National Galleries of Scotland acquire Scotland's first painting by Vasari

  • 18 May 2006

The National Galleries of Scotland have acquired Scotland's first painting by 16th-century Italian painter, architect and biographer Giorgio Vasari, with the help of a £70,000 Art Fund grant.

The painting is one of only four by Vasari in British public collections.  The total cost of the piece was £580,046.

 

The Adoration of the Magi (c. 1566-7) is a small-scale replica of a large altarpiece begun by Vasari in 1566 for the newly elected Pope Pius V.  It is characteristic of the artist’s exquisitely finished paintings, overflowing with figures and intricate accessories and bearing astonishing attention to detail.

 

Vasari is perhaps better known for his book, The Lives of the Most Excellent Architects, Painters and Sculptors, which earned him his reputation as the father of art history. However, he was also a hugely successful and prolific draughtsman, painter and architect. He travelled extensively in Italy from the 1530s onwards, working on commissions for altarpieces, vast allegorical murals, devotional or cabinet pictures and temporary decorations.

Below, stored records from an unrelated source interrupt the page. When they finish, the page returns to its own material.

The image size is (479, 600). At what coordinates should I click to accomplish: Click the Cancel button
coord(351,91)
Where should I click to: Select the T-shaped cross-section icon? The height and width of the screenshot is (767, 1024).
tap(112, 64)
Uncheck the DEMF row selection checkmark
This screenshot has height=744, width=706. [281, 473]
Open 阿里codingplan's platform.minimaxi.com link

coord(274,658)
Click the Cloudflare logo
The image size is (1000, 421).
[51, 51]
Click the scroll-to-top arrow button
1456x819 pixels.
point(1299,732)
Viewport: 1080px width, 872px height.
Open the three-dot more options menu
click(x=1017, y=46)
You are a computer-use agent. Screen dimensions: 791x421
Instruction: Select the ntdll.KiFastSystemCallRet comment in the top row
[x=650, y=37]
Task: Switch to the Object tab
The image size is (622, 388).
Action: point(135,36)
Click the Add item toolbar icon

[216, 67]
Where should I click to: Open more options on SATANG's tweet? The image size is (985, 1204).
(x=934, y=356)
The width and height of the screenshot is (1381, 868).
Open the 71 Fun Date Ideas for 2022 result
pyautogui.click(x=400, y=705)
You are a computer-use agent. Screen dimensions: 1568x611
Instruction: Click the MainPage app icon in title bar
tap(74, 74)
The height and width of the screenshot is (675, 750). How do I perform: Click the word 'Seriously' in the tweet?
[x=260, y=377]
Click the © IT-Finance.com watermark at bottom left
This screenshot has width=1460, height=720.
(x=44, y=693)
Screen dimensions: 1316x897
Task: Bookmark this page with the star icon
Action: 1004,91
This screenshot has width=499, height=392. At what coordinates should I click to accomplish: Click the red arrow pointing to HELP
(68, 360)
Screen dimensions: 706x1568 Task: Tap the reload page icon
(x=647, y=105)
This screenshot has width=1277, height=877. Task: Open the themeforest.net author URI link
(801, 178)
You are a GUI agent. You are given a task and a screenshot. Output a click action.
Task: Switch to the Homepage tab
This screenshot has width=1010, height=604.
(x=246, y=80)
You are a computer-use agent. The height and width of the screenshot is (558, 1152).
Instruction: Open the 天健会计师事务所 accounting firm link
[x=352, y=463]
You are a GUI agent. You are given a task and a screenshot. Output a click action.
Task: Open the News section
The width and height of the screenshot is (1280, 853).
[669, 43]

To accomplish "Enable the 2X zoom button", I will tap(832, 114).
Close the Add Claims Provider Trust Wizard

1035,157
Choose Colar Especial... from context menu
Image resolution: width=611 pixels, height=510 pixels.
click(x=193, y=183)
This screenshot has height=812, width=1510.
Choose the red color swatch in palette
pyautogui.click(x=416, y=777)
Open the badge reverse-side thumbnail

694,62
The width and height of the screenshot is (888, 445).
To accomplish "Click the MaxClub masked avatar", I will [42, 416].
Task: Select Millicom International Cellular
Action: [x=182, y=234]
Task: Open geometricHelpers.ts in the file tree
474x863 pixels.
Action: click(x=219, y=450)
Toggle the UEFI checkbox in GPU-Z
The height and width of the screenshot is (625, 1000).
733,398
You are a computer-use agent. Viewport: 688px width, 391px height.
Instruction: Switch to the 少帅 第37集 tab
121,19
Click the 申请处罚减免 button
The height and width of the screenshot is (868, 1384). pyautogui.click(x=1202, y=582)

Amongst his high-ranking patrons were Cosimo de’ Medici and Pope Pius V.

 

The Adoration of the Magi records the scene where Christ is visited by the three wise men, or magi.  With its dense composition and rich detail, the painting is a classic product of Florentine High Mannerism, and epitomises a particular taste at the Medici court for exquisitely finished, jewel-like cabinet paintings.